- [Tugas yang Diminta]: Lanjutkan artikel tentang para jenderal TNI dan Polri yang berlaga dalam Pilkada serentak 2018. Mulailah tepat setelah kalimat terakhir artikel tersebut.

- [Teks yang Diberikan]:
====

Perang
Bintang di Pilkada
Gun Gun Heryanto ; Direktur Eksekutif The Political Literacy
Institute;
Dosen Komunikasi
Politik UIN Jakarta
|
MEDIA
INDONESIA, 29 Desember 2017
PILKADA serentak di 171
daerah yang akan digelar pada 2018 menjadi panggung gemerlap yang menarik
minat banyak kalangan. Tak hanya politisi yang berkiprah di partai politik,
tetapi juga para jenderal berbintang di TNI dan Polri yang rela pensiun dini.
Menarik untuk mengulas secara khusus, perang bintang di Pilkada serentak
2018. Apakah ini menjadi penanda kembali menguatnya ketertarikan para
jenderal TNI/Polri di sejumlah jabatan sipil setelah reformasi bergulir
hampir mendekati 20 tahun?
Medan
sang jenderal
Pilkada serentak tahun
depan akan menjadi medan laga sejumlah jenderal yang saat ini masih aktif.
Ada nama Pangkostrad Letnan Jenderal Edy Rahmayadi yang telah mengumumkan
diri ingin maju menjadi ‘petarung’ sejak pertengahan Agustus 2017. Saat ini,
Edy telah resmi diusung Partai Gerindra, Partai Keadilan Sejahtera (PKS), dan
Partai Amanat Nasional (PAN) untuk Pilkada Sumatra Utara.
Para bintang di Polri juga
banyak yang ‘turun gunung’ mencoba peruntungan, di antaranya ada Kapolda
Kalimantan Timur Inspektur Jenderal Safaruddin, Wakil Kepala Lembaga
Pendidikan dan Pelatihan (Wakalemdiklat) Polri Inspektur Jenderal Anton
Charliyan, dan Komandan Brigade Mobil (Dankor Brimob) Polri Inspektur
Jenderal Murad Ismail. Inspektur Jenderal Paulus Waterpauw, Kapolda Sumatra
Utara, disebut juga akan maju dalam pemilihan gubernur di tanah kelahirannya,
Papua. Selain yang masih aktif, terdapat juga bintang purnawirawan, yakni
Mayor Jenderal (Purn) Sudrajat yang telah resmi diusung Gerindra dan PKS
sebagai bakal calon Gubernur Jawa Barat.

====

- [Isi Data]:
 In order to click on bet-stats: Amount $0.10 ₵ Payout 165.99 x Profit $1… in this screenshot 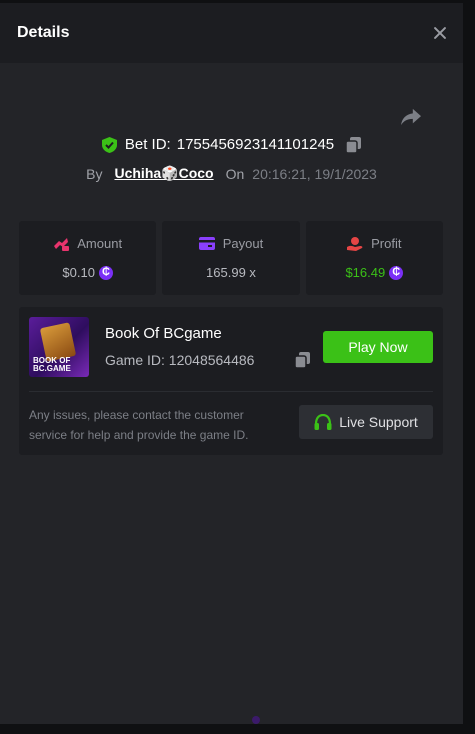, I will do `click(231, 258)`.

====

- [Penyelesaian Soal]:
Ada yang sudah resmi
mendapatkan kendaraan politik, ada juga yang masih menunggu usungan resmi di
penghujung kesempatan sebelum masa pendaftaran. Murad sudah resmi diusung
oleh PDIP yang dipasangkan dengan kader PDIP yang juga Bupati Maluku Barat
Daya Barnabas Orno. Edy Rahmayadi sudah dipastikan masuk gelanggang
berpasangan dengan pengusaha Musa Rajeckshah. Sudrajat juga hampir pasti
berpasangan dengan politikus PKS Ahmad Syaikhu dalam ‘pacuan kuda’ berebut
kursi Jabar-1.
Yang jelas, perang bintang
ini harus diberi catatan khusus sekaligus peringatan dini (early warning)
agar demokrasi kita berjalan tetap dalam koridornya. Para jenderal aktif yang
tertarik melirik jabatan kepala daerah dari pilkada ke pilkada sejak 2015
jumlahnya makin meningkat. Jika di pilkada-pilkada sebelumnya yang tertarik
maju itu para purnawirawan, kini mulai mengemuka gejala para bintang aktif.
Edy kelahiran 1961, saat
ini 56 tahun. Safarudin kelahiran 1960, saat ini 57 tahun. Anton Charlian
kelahiran 1960, saat ini 57 tahun. Murad kelahiran 1961, saat ini 56 tahun.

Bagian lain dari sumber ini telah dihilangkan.